If you need the full manual checklist, open:

geppetto/.codex/skills/inference-smoke-tests/references/playbook.md

Preconditions

  • Ensure OPENAI_API_KEY is set (for OpenAI Chat + OpenAI Responses).
  • Ensure Claude credentials are available (e.g. ANTHROPIC_API_KEY) if you want the Claude tool-calling smoke step to pass.
  • Ensure tmux is installed (required for non-interactive TUI runs).
  • Expect costs: these tests make real API calls.

Workflow Decision Tree

  1. Validate provider “thinking” streaming (Responses)?
  • Run geppetto/cmd/examples/openai-tools in --mode thinking.
  1. Validate tool loop orchestration?
  • Run geppetto/cmd/examples/generic-tool-calling.
  1. Validate Bubble Tea TUI event flow (thinking deltas + final)?
  • Run pinocchio/cmd/agents/simple-chat-agent in tmux.
  1. Validate Claude tool calling?
  • Run geppetto/cmd/examples/claude-tools with --ai-api-type claude --ai-engine claude-haiku-4-5.
  1. Validate multi-turn chat state persistence?
  • Run pinocchio TUI chat in tmux (manual) and/or pinocchio webchat in browser (manual).

What “Benefits From InferenceState” (Rules of Thumb)

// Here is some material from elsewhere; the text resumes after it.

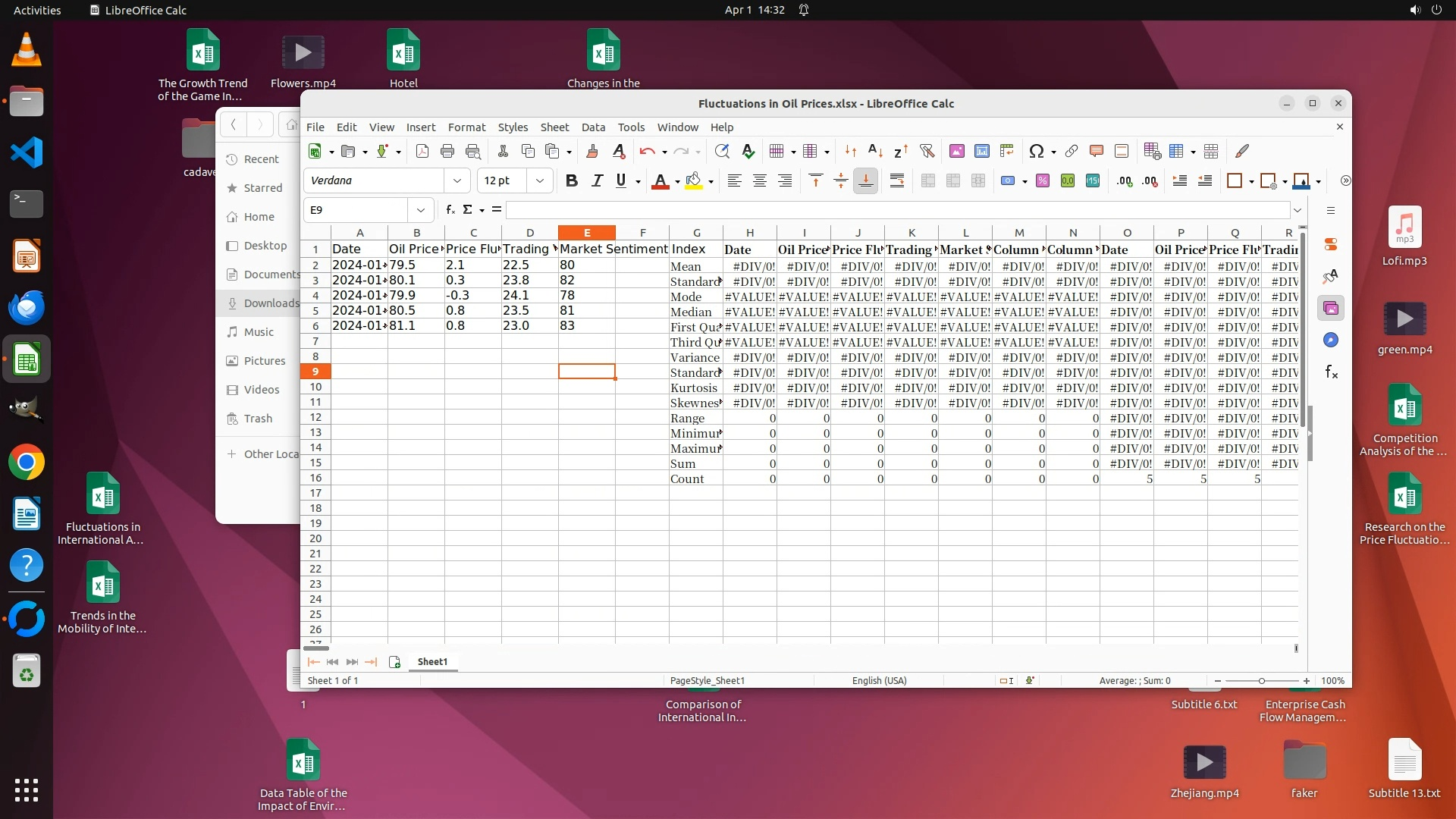This screenshot has height=819, width=1456.
Task: Select the Sheet1 tab
Action: tap(432, 661)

Already benefits (multi-turn, cancel-sensitive, tool-loop, strict provider validation):

  • pinocchio TUI chat (pinocchio/cmd/pinocchio … --chat)
  • pinocchio agent TUI (pinocchio/cmd/agents/simple-chat-agent …)
  • pinocchio webchat (pinocchio/cmd/web-chat)
  • geppetto example runners that execute via geppetto/pkg/inference/core.Session

Could benefit (optional; mainly consistency/cancel):

  • pinocchio/cmd/examples/simple-redis-streaming-inference (transport-focused; currently eng.RunInference direct)
  • pinocchio/cmd/examples/simple-chat (exercises PinocchioCommand runner; could benefit indirectly if that runner standardizes on InferenceState)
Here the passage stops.